Edit the items below so that "left sidebar" becomes "left panel" wherever it appears, keeping everything else unchanged and leaving out the pictures.

Collected data |

[START]

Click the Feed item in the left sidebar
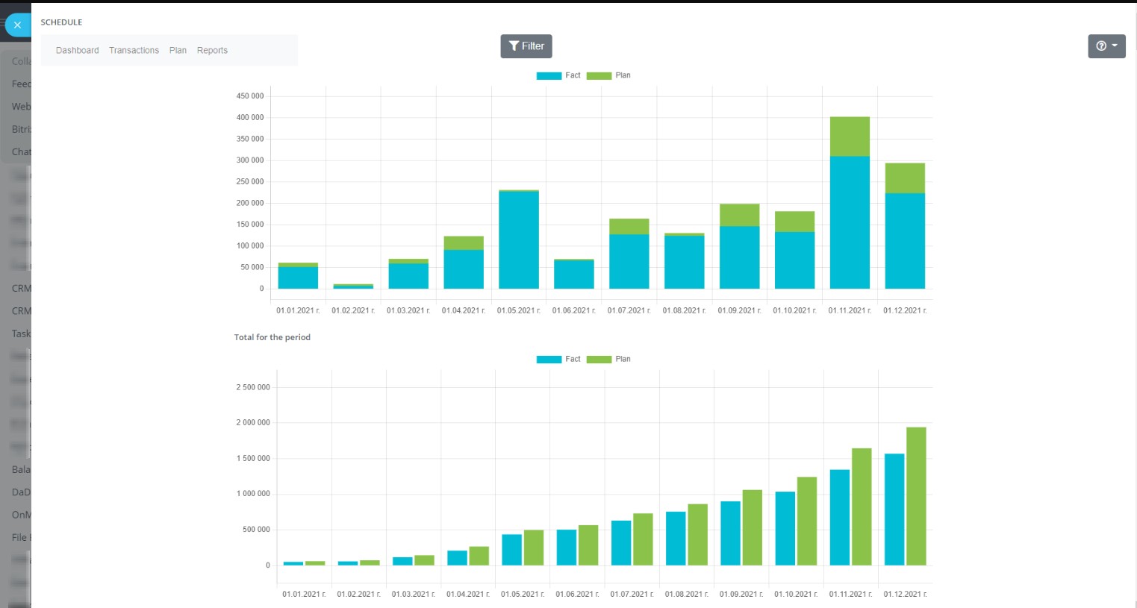 click(x=21, y=84)
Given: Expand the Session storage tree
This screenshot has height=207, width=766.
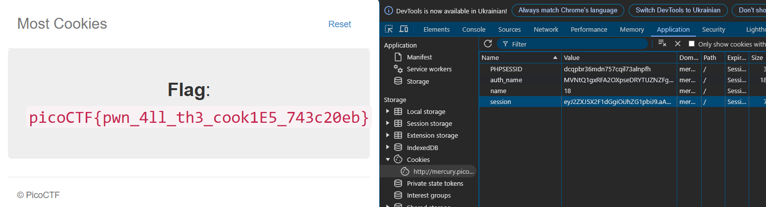Looking at the screenshot, I should coord(388,124).
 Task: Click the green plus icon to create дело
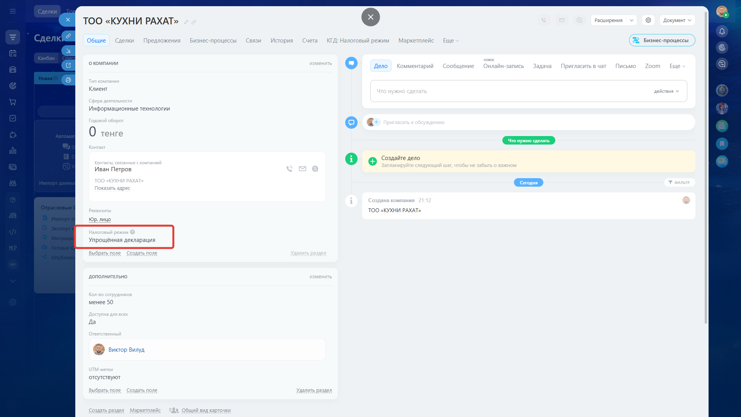pyautogui.click(x=373, y=162)
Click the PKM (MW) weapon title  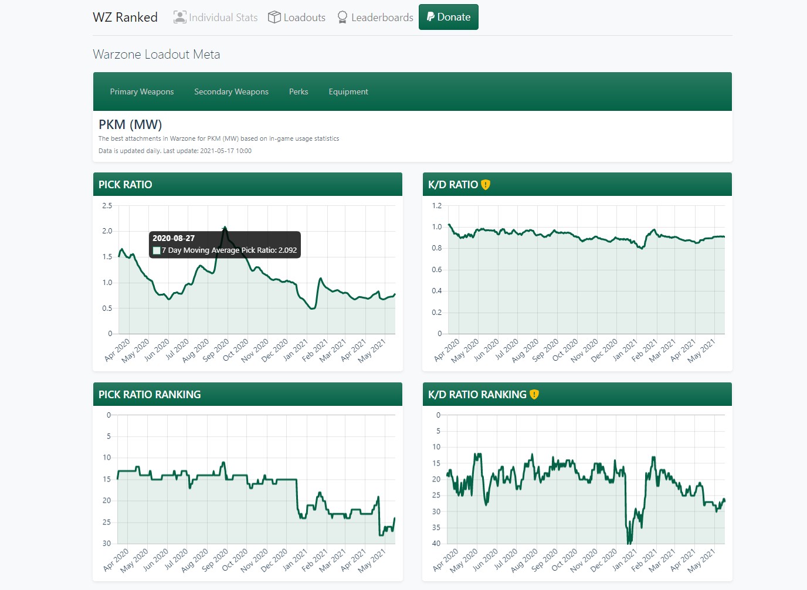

[END]

Answer for this exercise |
Click the Feed item in the left panel
 click(x=21, y=84)
Given: Expand the Session storage tree
This screenshot has height=207, width=766.
Looking at the screenshot, I should coord(388,124).
 Task: Click the green plus icon to create дело
pyautogui.click(x=373, y=162)
Click the PKM (MW) weapon title  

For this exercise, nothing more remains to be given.